* TEXTE EXTRAIT *

In [None]:
# Main pipeline
from ocr import extract_text_from_image,ocr_results_to_dataframe, filter_by_score, cluster_polygons, add_cluster_column, bounding_boxes_by_cluster_with_text
from img_tools import get_image_size, save_crops_from_coords, load_image_as_numpy,create_and_save_solid_image,average_grayscale
from traduction import ollama_translate_en_fr, translate_cluster_texts
from tools import clean_folder, launch_exe, natural_sort_key
import os

  from .autonotebook import tqdm as notebook_tqdm


In [14]:
clean_folder("../outputs/ocr_outputs")
clean_folder("../outputs/text_remove_outputs")
clean_folder("../outputs/text_drawn_outputs")

Le dossier ../outputs/ocr_outputs a été nettoyé avec succès.
Le dossier ../outputs/text_remove_outputs a été nettoyé avec succès.
Le dossier ../outputs/text_drawn_outputs a été nettoyé avec succès.


In [None]:
def draw_centered_text(image_path, text, font_path, font_size, output_path, margin=10, min_font_size=10, fill_color=(0,0,0)):
    """
    Écrit du texte centré sur une image, avec retour à la ligne automatique.
    Ajuste automatiquement la taille de la police si le texte est trop grand.
    
    Parameters:
        fill_color : tuple RGB ou str, couleur du texte (ex: (255,0,0) ou "red")
    """
    img = Image.open(image_path).convert("RGB")
    draw = ImageDraw.Draw(img)

    font = ImageFont.truetype(font_path, font_size)
    max_width = img.width - 2 * margin
    max_height = img.height - 2 * margin

    # Fonction pour découper le texte en lignes
    def split_text_lines(font):
        lines = []
        for line in text.split('\n'):
            words = line.split()
            current_line = ""
            for word in words:
                test_line = current_line + (" " if current_line else "") + word
                bbox = draw.textbbox((0, 0), test_line, font=font)
                w = bbox[2] - bbox[0]
                if w <= max_width:
                    current_line = test_line
                else:
                    if current_line:
                        lines.append(current_line)

* ENTRÉES FOURNIES *
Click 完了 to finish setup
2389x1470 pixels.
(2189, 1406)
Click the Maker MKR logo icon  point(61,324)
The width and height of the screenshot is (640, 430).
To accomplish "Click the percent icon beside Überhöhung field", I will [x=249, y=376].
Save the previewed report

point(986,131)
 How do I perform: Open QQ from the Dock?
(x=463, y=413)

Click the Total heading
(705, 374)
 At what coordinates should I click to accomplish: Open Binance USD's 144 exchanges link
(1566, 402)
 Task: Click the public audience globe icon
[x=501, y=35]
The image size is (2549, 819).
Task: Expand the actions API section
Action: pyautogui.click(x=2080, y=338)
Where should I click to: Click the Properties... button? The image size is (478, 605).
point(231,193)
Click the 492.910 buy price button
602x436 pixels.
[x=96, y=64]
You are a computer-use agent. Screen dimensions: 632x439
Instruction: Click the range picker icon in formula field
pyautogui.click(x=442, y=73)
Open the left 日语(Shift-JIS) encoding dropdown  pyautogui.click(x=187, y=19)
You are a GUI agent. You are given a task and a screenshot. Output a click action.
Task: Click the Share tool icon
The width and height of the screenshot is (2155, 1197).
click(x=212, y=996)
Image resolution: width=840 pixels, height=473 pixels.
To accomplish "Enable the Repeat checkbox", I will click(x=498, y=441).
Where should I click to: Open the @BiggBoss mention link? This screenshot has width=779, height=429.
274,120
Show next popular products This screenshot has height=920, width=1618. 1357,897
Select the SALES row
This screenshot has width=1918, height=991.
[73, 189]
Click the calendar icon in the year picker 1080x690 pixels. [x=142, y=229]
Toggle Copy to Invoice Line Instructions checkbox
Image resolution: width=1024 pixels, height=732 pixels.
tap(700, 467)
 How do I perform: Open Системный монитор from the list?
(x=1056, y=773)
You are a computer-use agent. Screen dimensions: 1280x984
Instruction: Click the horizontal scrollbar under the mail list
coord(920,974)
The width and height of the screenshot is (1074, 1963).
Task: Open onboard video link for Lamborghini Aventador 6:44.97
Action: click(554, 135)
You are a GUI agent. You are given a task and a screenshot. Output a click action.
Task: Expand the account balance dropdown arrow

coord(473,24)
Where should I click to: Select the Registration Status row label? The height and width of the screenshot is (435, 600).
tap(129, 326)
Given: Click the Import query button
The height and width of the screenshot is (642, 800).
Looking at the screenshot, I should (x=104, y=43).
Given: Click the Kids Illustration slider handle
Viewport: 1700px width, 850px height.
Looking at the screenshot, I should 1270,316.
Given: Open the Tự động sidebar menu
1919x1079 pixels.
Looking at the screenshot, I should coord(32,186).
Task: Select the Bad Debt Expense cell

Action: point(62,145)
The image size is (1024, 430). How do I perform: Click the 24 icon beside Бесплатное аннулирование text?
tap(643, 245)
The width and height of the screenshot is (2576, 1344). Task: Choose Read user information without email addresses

* CONSIGNES DES TÂCHES *
**1)** Recopiez fidèlement le passage du texte extrait qui va de « font = ImageFont.truetype(font_path, font_size) » jusqu'à « 0), test_line, font=font) ».
**2)** Dans le texte extrait, quelle valeur par défaut est attribuée au paramètre margin de la fonction draw_centered_text ?
**3)** Énumérez tous les dossiers que le texte extrait nettoie au moyen de la fonction clean_folder.

* SOLUTIONS PAR TÂCHE *
**1)**
font = ImageFont.truetype(font_path, font_size)
    max_width = img.width - 2 * margin
    max_height = img.height - 2 * margin

    # Fonction pour découper le texte en lignes
    def split_text_lines(font):
        lines = []
        for line in text.split('\n'):
            words = line.split()
            current_line = ""
            for word in words:
                test_line = current_line + (" " if current_line else "") + word
                bbox = draw.textbbox((0, 0), test_line, font=font)

**2)** 10

**3)**
../outputs/ocr_outputs
../outputs/text_remove_outputs
../outputs/text_drawn_outputs